▶ **ЧТО СДЕЛАТЬ**
Перескажите в двух предложениях текст о выступлениях Каравайчука.

▶ **ИСТОЧНИК**
================================

Возможно, он закапризничает и будет говорить о том, что ему в данный момент интересно, сплетая венки ассоциаций или жалуясь на плохое качество матрасов в гостиницах. Или станцует вальс со шваброй, или вдруг неожиданно потрогает клавиши, родит звук и потом увлечённо будет молотить по ним, грубо, пугающе, потом всё нежнее, нежнее, и не угадаешь, где тут Вагнер, где Шопен, где Чайковский, где Каравайчук и его фантазии.
А публика в восторге и почтении и рада всему, даже танцу со шваброй.
Но когда он был в ударе или настроении, можно было услышать волшебную импровизацию – неповторимую абсолютно, он и сам их не мог повторить, таково свойство его музыки, – сиюминутная игра, которая родится и начнётся внезапно и так же неожиданно оборвётся.
Его публичные выступления последних лет (некоторые из них можно найти в Интернете) – это чистое шаманство и ворожба. Он играет свою странную музыку (играет совсем не так, как требует консерваторская выучка), а потом вдруг прерывается и начинает говорить, иногда аккомпанируя себе, иногда просто сложив руки на коленях. Причём говорит такое, что ты сперва думаешь – бред! Ну вот, например, из его выступления «Рука Гоголя»: «Что такое Гоголь? Это рюмка. Что такое рюмка? Это подымающийся лист, не знающий увядания. Потому когда рука прикасается к рюмке, то она невольно делает оду или тост. Она делается абсолютно искренней.
Вот чистая гамма – это тост. Настоящая гамма – это выше религии, выше Бога. Она даёт покой». И дальше начинает играть и петь (ну, как петь – сопровождать свою игру голосом), и этот странный текст, положенный на музыку, вдруг перестаёт казаться бредом, и ты понимаешь его логику и глубину, и вдруг его образы складываются, и ты понимаешь, что по силе выразительности они не уступают образам, например, Андрея Белого. Шаманство, говорю же. Это в написанном виде кажется чепухой, а вместе с его дребезжащим, высоким голосом и его расстроенным роялем вдруг обретает ясность истины.
Пиотровский приглашал его в Эрмитаж по понедельникам, когда музей закрыт для публики, и разрешал играть на рояле Николая II, ему единственному. Сохранились записи этих его импровизаций. Это совершенно что-то шаманское. Сквозь знакомые классические мелодии вдруг прорывается разухабистый дребезжащий вальсок, страшненький, жутенький, от которого мурашки на теле, и чувствуешь петербургскую метель, и старческую тоску Екатерины Великой, и видится игра в «фараон», и пудреные высокие парики, и полозья скрипят, а потом он напевает своим высоким голосом, похожим на крик механического павлина, всё в том же Эрмитаже, и становится почти невыносимо, и тут мелодия снова возвращается к игривой фривольности восемнадцатого века, и расстроенность рояля словно исчезает…
А потом снова сгущаются краски, и музыка становится пугающе-страстной, а Каравайчук ещё крякает и лает и словно чихает, молотя по клавишам не изящной длиннопалой рукой пианиста, а какими-то крючьями вместо рук, а тебе почему-то хочется плакать и прижать к груди младенца, чтобы защитить. Какого младенца? От чего защитить?..

================================

▶ **ИСХОДНЫЕ ДАННЫЕ**
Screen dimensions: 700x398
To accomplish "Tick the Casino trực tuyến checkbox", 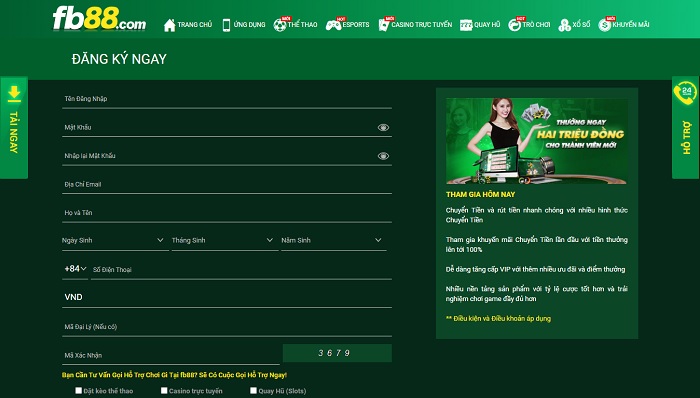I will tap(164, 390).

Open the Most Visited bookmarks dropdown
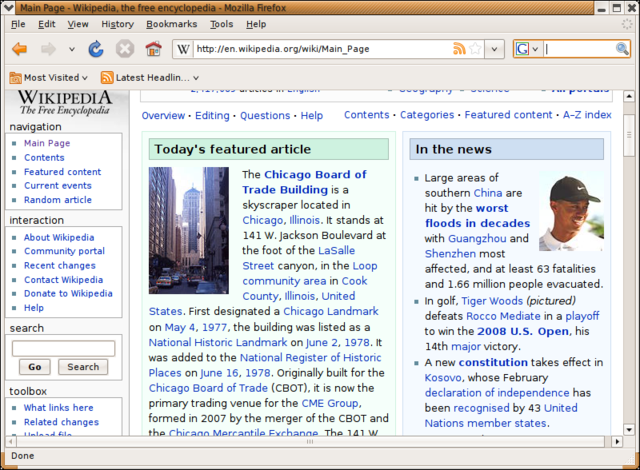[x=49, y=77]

================================

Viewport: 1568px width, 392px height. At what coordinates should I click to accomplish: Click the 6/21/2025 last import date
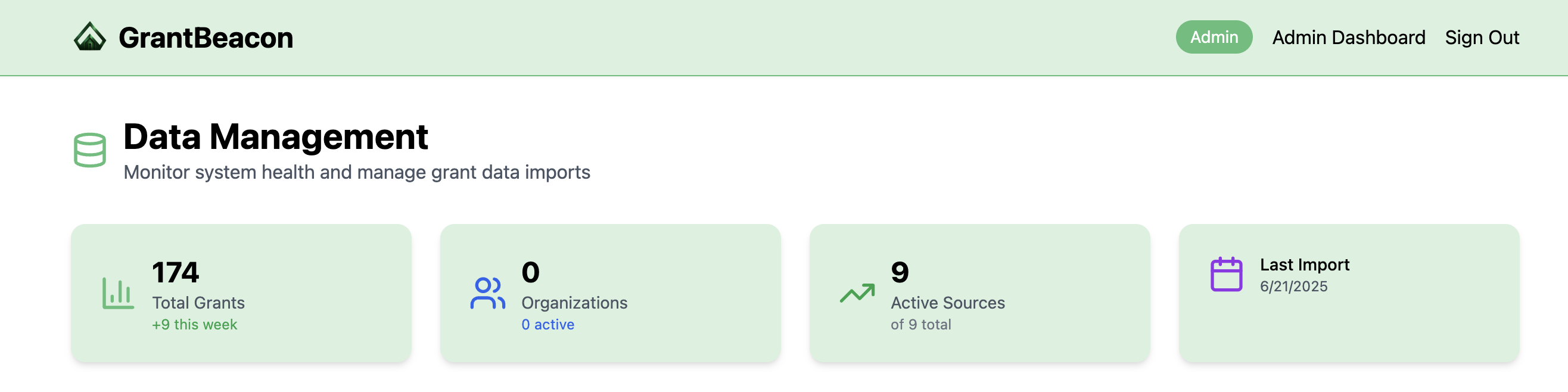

================================

▶ **ПОЛНЫЙ ОТВЕТ**
Публичные выступления Каравайчука последних лет похожи на шаманство: он играет свою странную музыку не по консерваторской выучке, вдруг прерывается и начинает говорить, и его слова, поначалу кажущиеся бредом, вместе с дребезжащим голосом и расстроенным роялем обретают ясность истины. Пиотровский приглашал его в закрытый по понедельникам Эрмитаж и разрешал ему одному играть на рояле Николая II, а в сохранившихся записях этих импровизаций сквозь классические мелодии прорывается дребезжащий вальсок, вызывающий образы петербургской метели и восемнадцатого века.